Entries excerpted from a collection
——————————
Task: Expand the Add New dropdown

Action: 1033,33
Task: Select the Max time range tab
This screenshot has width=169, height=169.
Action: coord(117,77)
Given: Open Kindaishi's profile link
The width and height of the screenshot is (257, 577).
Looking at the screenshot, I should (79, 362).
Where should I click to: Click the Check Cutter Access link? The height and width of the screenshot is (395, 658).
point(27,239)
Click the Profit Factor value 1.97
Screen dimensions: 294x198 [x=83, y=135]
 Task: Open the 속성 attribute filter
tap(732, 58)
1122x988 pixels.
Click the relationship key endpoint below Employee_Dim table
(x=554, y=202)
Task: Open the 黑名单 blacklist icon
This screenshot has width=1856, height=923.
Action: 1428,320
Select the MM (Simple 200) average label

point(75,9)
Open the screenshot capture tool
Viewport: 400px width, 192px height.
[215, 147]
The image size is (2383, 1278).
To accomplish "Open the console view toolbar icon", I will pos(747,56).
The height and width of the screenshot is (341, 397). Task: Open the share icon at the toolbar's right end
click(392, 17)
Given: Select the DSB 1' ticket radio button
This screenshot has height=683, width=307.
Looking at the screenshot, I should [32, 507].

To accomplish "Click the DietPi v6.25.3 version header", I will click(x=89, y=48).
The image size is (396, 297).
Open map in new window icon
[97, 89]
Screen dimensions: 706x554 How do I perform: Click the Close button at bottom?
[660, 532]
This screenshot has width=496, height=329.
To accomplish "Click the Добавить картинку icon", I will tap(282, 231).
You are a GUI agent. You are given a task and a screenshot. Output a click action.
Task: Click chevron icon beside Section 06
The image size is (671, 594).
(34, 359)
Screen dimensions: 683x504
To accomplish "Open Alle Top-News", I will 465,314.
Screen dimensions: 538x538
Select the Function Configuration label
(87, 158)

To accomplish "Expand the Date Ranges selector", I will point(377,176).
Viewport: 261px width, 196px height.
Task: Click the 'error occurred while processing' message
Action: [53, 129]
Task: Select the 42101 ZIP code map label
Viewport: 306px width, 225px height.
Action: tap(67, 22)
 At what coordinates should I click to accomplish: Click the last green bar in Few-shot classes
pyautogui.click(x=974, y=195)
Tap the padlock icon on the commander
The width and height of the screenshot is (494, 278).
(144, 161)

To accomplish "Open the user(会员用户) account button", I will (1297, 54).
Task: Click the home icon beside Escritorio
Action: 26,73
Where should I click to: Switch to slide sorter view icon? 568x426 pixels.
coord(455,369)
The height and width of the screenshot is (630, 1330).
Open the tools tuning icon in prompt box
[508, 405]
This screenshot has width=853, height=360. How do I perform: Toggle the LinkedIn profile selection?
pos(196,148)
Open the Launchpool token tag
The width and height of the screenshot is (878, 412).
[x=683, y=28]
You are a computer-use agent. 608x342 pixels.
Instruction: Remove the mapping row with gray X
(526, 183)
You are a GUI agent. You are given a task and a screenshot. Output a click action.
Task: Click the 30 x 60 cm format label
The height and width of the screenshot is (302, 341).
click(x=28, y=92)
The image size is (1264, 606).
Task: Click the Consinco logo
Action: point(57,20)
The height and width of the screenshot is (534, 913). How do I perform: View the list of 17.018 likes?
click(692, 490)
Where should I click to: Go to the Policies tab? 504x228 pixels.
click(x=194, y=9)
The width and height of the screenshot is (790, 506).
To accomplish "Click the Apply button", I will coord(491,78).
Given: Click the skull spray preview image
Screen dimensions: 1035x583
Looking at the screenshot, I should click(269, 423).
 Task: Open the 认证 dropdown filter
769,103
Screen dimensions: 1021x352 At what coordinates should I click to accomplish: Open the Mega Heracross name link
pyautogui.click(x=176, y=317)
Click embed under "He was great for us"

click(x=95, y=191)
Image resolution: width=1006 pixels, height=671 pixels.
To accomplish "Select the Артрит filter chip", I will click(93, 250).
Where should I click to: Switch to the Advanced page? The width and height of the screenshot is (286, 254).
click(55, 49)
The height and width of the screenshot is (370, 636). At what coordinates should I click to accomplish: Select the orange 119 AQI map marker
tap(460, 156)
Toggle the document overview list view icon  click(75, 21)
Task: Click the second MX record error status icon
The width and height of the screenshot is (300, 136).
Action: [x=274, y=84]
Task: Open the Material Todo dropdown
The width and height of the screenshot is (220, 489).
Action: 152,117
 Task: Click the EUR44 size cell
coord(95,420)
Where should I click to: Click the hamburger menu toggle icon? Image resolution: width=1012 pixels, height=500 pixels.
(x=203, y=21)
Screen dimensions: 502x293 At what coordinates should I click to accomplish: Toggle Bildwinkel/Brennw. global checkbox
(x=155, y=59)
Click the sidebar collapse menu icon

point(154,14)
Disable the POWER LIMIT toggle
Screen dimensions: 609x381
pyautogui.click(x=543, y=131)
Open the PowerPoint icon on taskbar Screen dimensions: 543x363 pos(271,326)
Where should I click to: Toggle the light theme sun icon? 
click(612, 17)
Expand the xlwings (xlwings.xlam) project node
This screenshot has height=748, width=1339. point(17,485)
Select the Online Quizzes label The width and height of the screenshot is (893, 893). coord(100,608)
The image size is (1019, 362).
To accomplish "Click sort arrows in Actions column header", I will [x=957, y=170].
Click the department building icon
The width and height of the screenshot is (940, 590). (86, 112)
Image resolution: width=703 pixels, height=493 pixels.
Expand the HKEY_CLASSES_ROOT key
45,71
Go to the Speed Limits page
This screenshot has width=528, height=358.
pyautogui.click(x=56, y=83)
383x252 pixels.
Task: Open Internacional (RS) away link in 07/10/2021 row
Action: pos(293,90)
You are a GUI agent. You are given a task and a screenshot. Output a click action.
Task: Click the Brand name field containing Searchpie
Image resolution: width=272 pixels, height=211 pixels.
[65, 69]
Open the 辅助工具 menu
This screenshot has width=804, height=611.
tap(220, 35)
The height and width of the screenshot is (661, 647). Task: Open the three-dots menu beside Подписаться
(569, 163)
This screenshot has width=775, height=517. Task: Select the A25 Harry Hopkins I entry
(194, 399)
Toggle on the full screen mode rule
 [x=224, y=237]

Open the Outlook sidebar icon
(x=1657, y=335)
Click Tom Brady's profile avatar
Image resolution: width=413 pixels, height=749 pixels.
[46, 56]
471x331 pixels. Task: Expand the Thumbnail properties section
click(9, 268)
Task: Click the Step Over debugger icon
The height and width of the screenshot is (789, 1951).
——————————
*Task to carry out:* Starting at the line containing "Screen dimensions: 538x538" and ending at the line containing "will click(93, 250).", swap "Apply button" for "Submit button" and write out those entries again, leaving everything else unchanged.

*Written response:*
Screen dimensions: 538x538
Select the Function Configuration label
(87, 158)

To accomplish "Expand the Date Ranges selector", I will point(377,176).
Viewport: 261px width, 196px height.
Task: Click the 'error occurred while processing' message
Action: [53, 129]
Task: Select the 42101 ZIP code map label
Viewport: 306px width, 225px height.
Action: tap(67, 22)
 At what coordinates should I click to accomplish: Click the last green bar in Few-shot classes
pyautogui.click(x=974, y=195)
Tap the padlock icon on the commander
The width and height of the screenshot is (494, 278).
(144, 161)

To accomplish "Open the user(会员用户) account button", I will (1297, 54).
Task: Click the home icon beside Escritorio
Action: 26,73
Where should I click to: Switch to slide sorter view icon? 568x426 pixels.
coord(455,369)
The height and width of the screenshot is (630, 1330).
Open the tools tuning icon in prompt box
[508, 405]
This screenshot has width=853, height=360. How do I perform: Toggle the LinkedIn profile selection?
pos(196,148)
Open the Launchpool token tag
The width and height of the screenshot is (878, 412).
[x=683, y=28]
You are a computer-use agent. 608x342 pixels.
Instruction: Remove the mapping row with gray X
(526, 183)
You are a GUI agent. You are given a task and a screenshot. Output a click action.
Task: Click the 30 x 60 cm format label
The height and width of the screenshot is (302, 341).
click(x=28, y=92)
The image size is (1264, 606).
Task: Click the Consinco logo
Action: point(57,20)
The height and width of the screenshot is (534, 913). How do I perform: View the list of 17.018 likes?
click(692, 490)
Where should I click to: Go to the Policies tab? 504x228 pixels.
click(x=194, y=9)
The width and height of the screenshot is (790, 506).
To accomplish "Click the Submit button", I will coord(491,78).
Given: Click the skull spray preview image
Screen dimensions: 1035x583
Looking at the screenshot, I should click(269, 423).
 Task: Open the 认证 dropdown filter
769,103
Screen dimensions: 1021x352 At what coordinates should I click to accomplish: Open the Mega Heracross name link
pyautogui.click(x=176, y=317)
Click embed under "He was great for us"

click(x=95, y=191)
Image resolution: width=1006 pixels, height=671 pixels.
To accomplish "Select the Артрит filter chip", I will click(93, 250).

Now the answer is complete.